Synthesis of zirconium-coated lithium ion sieve with enhanced cycle stability

• A new lithium ion sieve precursor LMZO was synthesized via a solid-phase combustion method. • The zirconium-coated lithium ion sieve HMZO had a low dissolution loss of Mn (0.349%). • HMZO showed an excellent cycling performance, a small cell shrinkage and a stable structure. • Real Qinghai Kunty salt lake brine with a high magnesium: lithium ratio and a relatively small lithium ion concentration was used for the adsorption experiment. • HMZO showed a substantial selectivity for Li + in multiple coexisting ion-enriched brines. Lithium manganese oxide ion sieves (LMO-type) have excellent application prospects for extraction of lithium from brine due to their high adsorption capacities and superior selectivities.
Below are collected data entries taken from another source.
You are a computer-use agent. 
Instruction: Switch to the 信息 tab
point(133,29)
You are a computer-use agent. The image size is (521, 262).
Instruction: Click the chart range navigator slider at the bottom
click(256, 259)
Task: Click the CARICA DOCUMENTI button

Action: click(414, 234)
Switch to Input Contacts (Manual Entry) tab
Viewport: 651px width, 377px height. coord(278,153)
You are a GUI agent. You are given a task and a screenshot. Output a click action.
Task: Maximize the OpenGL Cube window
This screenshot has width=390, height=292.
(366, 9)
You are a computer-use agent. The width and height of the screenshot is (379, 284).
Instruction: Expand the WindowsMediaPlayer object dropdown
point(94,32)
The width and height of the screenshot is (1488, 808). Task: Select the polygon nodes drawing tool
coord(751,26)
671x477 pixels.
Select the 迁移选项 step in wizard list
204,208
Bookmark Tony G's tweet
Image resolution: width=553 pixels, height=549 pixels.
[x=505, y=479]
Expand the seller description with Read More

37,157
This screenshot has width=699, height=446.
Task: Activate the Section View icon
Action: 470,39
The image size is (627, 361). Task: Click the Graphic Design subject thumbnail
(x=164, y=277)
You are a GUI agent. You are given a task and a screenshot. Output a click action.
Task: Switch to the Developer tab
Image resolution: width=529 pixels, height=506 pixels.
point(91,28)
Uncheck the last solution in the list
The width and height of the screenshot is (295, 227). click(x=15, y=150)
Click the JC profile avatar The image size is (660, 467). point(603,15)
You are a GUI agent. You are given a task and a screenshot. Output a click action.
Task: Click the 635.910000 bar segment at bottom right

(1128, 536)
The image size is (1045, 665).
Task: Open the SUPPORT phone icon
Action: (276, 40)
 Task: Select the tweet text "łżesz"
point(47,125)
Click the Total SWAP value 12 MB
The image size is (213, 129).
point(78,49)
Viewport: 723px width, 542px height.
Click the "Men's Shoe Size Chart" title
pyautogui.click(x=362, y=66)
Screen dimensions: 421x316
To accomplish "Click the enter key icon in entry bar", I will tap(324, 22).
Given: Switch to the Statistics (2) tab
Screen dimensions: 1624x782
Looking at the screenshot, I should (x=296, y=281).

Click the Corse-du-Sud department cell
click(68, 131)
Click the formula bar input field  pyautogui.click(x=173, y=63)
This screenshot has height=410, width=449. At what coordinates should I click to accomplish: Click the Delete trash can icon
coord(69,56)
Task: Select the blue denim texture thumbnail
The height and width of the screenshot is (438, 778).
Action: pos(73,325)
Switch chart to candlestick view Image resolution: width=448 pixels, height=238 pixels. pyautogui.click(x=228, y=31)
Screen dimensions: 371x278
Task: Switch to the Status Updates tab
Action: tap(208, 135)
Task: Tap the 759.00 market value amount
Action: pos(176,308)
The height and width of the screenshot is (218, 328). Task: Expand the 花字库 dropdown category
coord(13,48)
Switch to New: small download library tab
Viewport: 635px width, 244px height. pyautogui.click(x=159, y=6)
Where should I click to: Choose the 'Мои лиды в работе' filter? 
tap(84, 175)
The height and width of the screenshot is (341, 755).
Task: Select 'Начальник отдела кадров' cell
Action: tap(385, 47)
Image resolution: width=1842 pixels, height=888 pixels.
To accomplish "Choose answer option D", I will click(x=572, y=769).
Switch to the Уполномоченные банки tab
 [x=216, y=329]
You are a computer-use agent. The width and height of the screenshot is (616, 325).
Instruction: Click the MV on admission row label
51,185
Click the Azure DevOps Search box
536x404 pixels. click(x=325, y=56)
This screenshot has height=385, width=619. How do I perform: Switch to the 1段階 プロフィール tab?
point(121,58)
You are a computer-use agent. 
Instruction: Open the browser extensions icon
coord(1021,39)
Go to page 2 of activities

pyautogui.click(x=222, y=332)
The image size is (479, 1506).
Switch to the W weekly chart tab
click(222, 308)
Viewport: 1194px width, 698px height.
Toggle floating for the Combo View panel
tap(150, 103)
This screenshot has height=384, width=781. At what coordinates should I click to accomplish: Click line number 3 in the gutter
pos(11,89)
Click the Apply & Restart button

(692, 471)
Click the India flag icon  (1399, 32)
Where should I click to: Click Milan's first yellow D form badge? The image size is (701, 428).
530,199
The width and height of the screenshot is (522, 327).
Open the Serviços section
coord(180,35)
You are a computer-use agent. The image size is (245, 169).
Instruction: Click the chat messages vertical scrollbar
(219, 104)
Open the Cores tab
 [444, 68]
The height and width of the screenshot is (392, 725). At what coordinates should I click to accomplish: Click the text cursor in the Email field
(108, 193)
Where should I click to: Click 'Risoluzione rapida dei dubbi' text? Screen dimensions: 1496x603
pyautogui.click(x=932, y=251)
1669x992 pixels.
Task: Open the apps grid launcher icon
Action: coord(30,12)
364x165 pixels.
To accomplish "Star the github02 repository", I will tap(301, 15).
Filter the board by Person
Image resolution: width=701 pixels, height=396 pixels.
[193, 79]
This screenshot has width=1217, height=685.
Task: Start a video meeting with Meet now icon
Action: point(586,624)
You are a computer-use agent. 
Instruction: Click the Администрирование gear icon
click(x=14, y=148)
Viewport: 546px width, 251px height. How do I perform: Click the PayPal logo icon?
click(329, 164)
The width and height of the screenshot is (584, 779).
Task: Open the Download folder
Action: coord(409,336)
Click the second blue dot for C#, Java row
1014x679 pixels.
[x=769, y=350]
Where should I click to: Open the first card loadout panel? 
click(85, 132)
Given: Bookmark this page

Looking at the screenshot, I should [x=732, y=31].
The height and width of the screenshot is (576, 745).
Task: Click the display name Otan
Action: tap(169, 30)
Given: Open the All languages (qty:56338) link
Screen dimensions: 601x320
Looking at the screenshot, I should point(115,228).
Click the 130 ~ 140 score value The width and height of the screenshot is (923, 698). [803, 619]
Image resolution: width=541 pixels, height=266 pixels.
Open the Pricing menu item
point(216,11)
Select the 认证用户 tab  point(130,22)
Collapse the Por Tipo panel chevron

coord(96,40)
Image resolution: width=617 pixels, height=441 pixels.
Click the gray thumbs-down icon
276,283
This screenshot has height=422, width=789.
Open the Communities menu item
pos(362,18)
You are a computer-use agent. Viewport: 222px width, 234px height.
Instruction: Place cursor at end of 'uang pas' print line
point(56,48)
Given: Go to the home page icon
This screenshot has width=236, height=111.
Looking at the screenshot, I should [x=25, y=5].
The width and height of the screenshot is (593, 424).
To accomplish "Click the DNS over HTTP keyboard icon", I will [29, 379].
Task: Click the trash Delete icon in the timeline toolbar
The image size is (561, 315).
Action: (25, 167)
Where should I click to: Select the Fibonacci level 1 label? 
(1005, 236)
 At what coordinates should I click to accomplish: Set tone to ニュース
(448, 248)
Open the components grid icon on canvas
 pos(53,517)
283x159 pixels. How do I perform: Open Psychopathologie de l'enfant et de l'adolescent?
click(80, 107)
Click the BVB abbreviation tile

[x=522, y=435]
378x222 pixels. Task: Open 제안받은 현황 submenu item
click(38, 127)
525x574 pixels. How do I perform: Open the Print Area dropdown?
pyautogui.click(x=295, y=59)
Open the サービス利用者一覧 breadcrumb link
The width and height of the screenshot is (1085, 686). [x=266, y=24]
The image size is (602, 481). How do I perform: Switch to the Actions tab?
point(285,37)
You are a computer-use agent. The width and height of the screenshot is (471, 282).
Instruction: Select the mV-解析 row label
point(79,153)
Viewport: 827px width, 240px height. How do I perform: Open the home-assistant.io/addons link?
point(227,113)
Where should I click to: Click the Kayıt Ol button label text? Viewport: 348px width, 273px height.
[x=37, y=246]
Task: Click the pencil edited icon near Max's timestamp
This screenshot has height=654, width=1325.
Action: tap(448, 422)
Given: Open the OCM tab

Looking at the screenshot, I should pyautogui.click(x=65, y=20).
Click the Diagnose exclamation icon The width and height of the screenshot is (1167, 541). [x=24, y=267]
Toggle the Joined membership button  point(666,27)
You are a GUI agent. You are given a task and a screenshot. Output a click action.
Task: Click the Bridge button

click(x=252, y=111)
However, the dissolution loss of Mn affects their structural stability, and limits their industrial application. In this study, the zirconium-coated lithium ion sieve precursor LMZO was prepared by coating zirconium oxide into Li 1.6 Mn 1.6 O 4 and performing solid-phase combustion. The results revealed that after acid leaching, the spinel structure and porous morphology of LMZO were maintained, which is beneficial for subsequent Li + adsorption. The dissolution loss rate of Mn 2+ decreased from 0.89% to 0.349% after coating, which was superior to that of pristine or coated Li 1.6 Mn 1.6 O 4 materials previously reported. The lithium adsorption capacity of the zirconium-coated lithium ion sieve HMZO from Qinghai Kunty salt lake brine containing multiple coexisting ions was maintained at 25.96 mg/g at a Mg 2+ /Li + concentration ratio of as high as 70, indicating that HMZO could be directly applied to highly saline brines. After 15 adsorption and desorption cycles, HMZO maintained a low dissolution loss of Mn and a large lithium adsorption capacity. This conclusion showed that HMZO has stable structure and excellent industrial application value. The Mn valence was higher in HMZO because the coating slowed the dissolution of Mn 3+ and prevented dissolved Mn 2+ from entering the solution; thus, the dissolution loss of Mn from HMZO was low. The adsorption of Li + conformed to the pseudo-second-order kinetics model, indicating a Li + -H + ion exchange mechanism.